TEXT TO READ |
But there is another long-term trend here too – the Fed can’t let rates increase b/c when rates go up asset values go down, putting huge pressure on an economy that now depends on inflated asset values (assets include both stocks and real estate).

In addition, when rates go up, the dollar gets too strong and this makes American exports less appealing (more expensive to foreigners) – again threatening the economy as a whole. And finally, our gov’t is so deeply in debt that it too now depends on low rates to keep deficits somewhat manageable.


  • 1985: 12.4%
  • 1990: 10.1%
  • 1995: 7.9%
  • 2000: 8.1%
  • 2005: 5.9%
  • 2010: 4.7%
  • 2015: 3.85%
  • 2020: ??? (I will predict 3.5% or lower)


  1. Continued Low Rates: Rates could now very likely continue to fall for the next year or two, and even fall sharply if recession signs surface as many pundits predict will happen later this year.
  2. Refi’s Clogging Production Lines: With millions of borrowers now eligible for another wave of refinances, many lenders will experience clogged production lines – lengthening closing periods and impairing service levels. I should add here that JVM has ops centers dedicated to purchases solely to ensure that we can maintain our promised service levels.

ENTRIES SUPPLIED |
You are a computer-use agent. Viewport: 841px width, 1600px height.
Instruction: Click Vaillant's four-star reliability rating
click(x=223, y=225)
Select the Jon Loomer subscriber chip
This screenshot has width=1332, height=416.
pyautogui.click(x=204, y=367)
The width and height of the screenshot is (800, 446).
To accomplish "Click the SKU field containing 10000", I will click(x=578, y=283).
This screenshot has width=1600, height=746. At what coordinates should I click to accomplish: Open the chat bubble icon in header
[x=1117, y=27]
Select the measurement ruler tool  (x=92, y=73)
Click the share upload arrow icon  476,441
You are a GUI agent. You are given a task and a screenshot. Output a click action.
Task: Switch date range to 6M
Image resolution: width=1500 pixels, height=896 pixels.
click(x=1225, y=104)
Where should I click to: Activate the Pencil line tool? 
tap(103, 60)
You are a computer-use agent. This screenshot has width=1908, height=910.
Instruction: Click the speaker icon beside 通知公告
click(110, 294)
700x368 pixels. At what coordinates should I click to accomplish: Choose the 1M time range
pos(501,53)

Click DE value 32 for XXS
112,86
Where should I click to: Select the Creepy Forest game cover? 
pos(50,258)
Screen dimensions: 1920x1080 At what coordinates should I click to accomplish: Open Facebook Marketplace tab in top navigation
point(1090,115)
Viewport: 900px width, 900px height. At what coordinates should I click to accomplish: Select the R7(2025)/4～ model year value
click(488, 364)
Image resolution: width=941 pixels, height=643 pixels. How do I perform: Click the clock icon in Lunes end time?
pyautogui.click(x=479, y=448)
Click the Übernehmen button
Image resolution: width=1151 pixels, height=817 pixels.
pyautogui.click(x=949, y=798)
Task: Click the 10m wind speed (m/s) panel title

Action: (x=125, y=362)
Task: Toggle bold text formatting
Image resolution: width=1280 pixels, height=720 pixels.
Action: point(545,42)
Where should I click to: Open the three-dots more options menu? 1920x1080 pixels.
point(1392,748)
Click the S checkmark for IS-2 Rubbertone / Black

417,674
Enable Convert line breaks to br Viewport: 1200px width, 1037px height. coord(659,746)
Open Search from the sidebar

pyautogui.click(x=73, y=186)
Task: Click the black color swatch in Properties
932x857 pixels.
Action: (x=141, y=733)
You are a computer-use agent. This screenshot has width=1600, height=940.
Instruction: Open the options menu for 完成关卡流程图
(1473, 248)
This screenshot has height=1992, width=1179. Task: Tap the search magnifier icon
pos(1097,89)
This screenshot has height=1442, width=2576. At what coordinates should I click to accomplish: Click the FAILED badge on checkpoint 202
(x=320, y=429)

AIM | Write out everything from "In addition, when" down to "deficits somewhat manageable." in the text on interest rates, swapping "American" for "U.S.". Rely only on the text on interest rates and nothing else.

ANSWER TO THE EXERCISE |
In addition, when rates go up, the dollar gets too strong and this makes U.S. exports less appealing (more expensive to foreigners) – again threatening the economy as a whole. And finally, our gov’t is so deeply in debt that it too now depends on low rates to keep deficits somewhat manageable.